Screenshot grounding data
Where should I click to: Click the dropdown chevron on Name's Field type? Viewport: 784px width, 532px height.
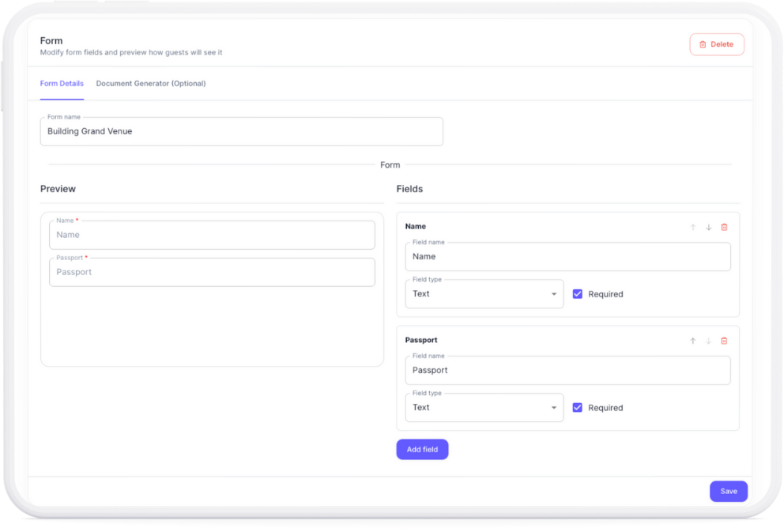tap(553, 293)
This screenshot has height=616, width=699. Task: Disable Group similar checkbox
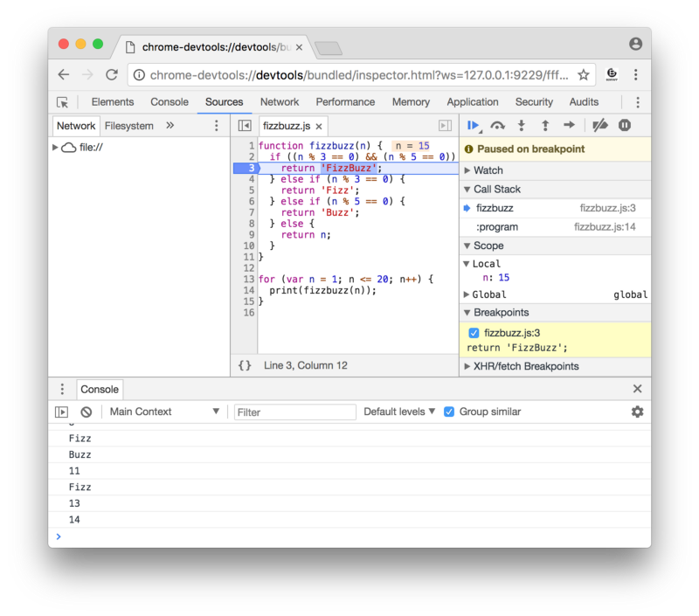pos(449,412)
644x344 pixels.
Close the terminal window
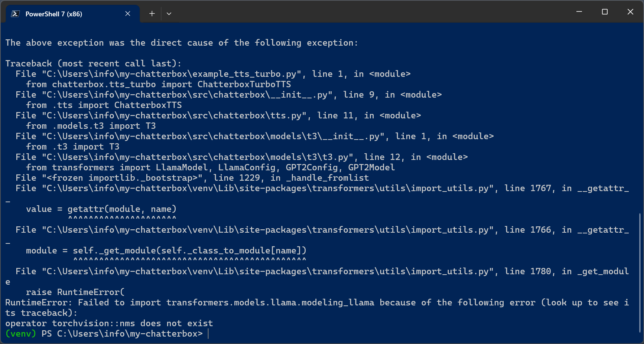(630, 12)
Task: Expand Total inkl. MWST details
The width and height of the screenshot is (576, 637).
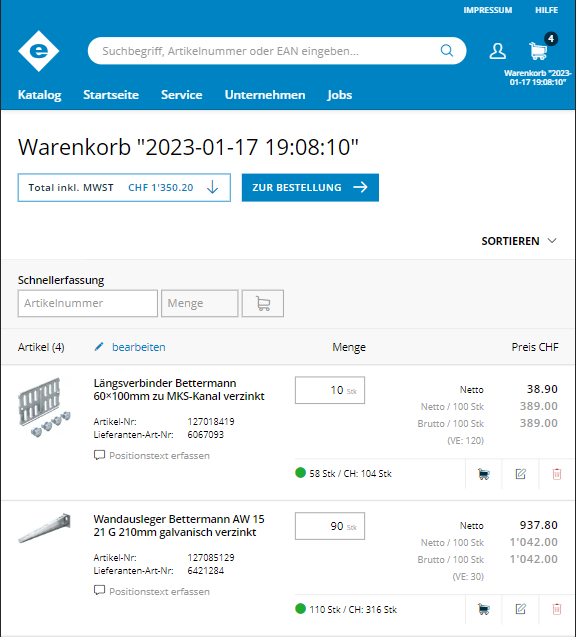Action: point(124,188)
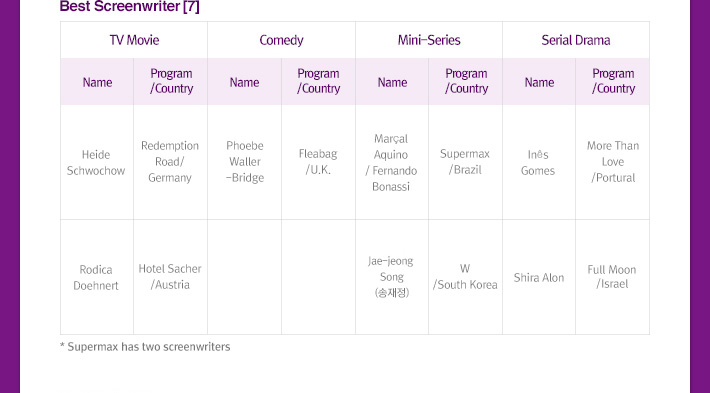
Task: Click the Rodica Doehnert name cell
Action: tap(97, 277)
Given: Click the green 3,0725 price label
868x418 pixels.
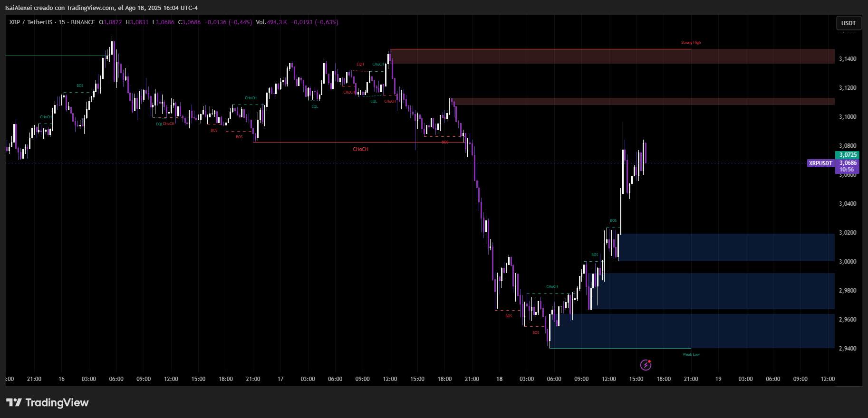Looking at the screenshot, I should point(848,155).
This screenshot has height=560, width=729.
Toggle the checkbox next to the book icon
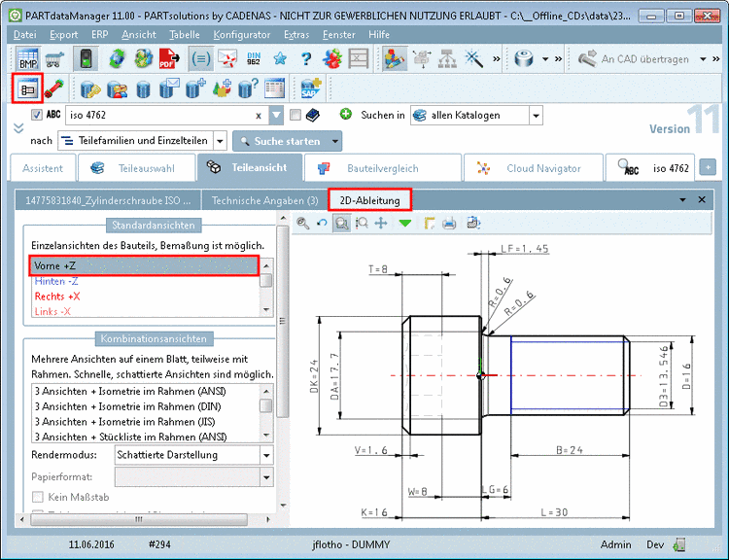pyautogui.click(x=295, y=115)
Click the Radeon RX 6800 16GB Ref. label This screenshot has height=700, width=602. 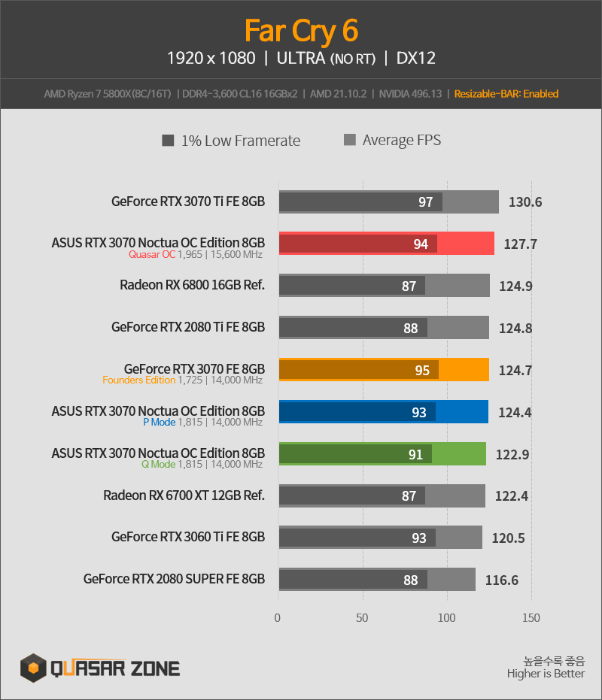(192, 285)
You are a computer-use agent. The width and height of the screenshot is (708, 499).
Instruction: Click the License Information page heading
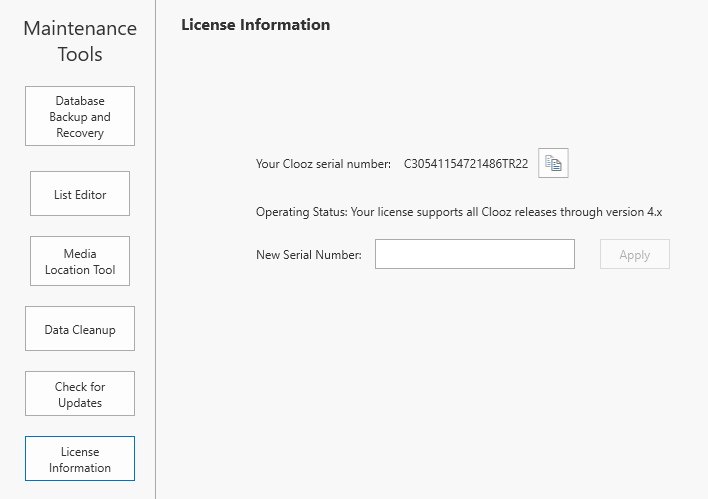(x=255, y=24)
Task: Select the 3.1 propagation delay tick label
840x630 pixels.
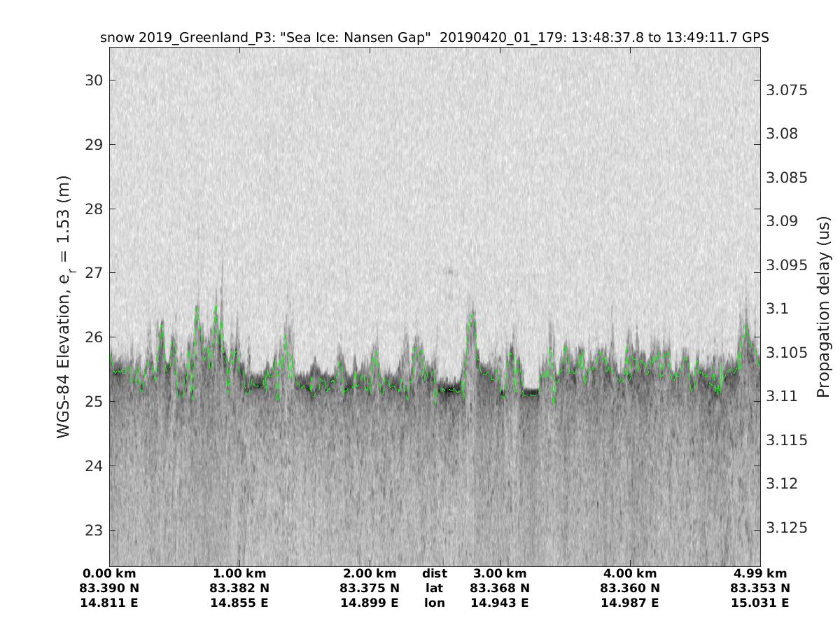Action: click(778, 309)
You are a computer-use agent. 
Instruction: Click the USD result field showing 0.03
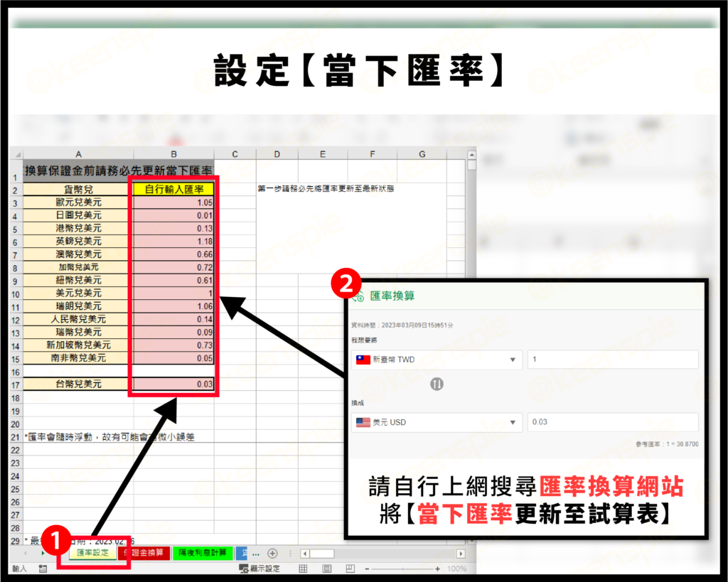pyautogui.click(x=614, y=422)
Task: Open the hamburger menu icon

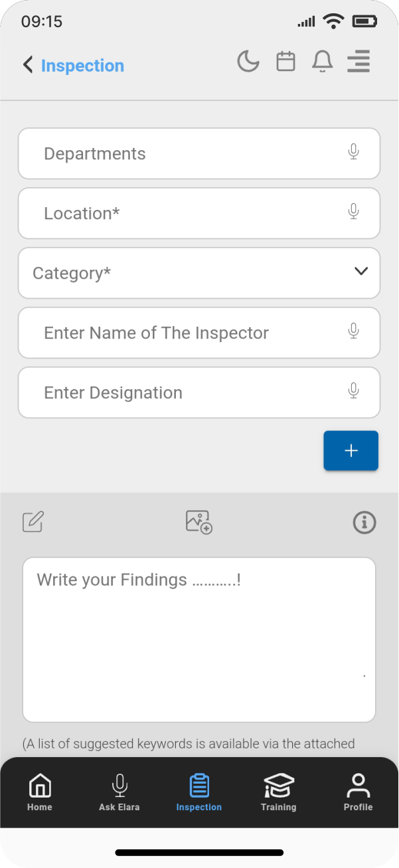Action: tap(359, 62)
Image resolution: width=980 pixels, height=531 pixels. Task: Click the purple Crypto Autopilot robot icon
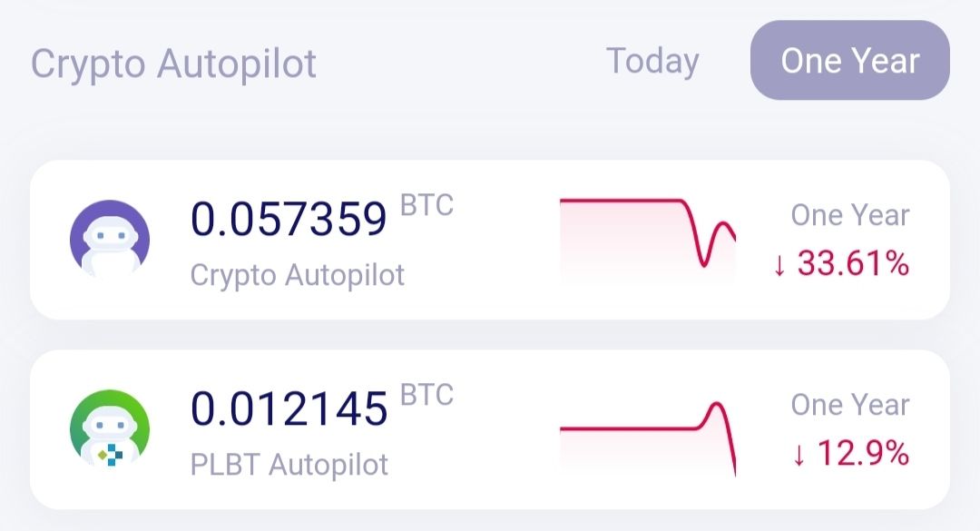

§ BRIEF:
Gather from the records above every line containing the string "agent".

§ ANSWER SPACE:
You are a computer-use agent. The width and height of the screenshot is (708, 499).
You are a computer-use agent. 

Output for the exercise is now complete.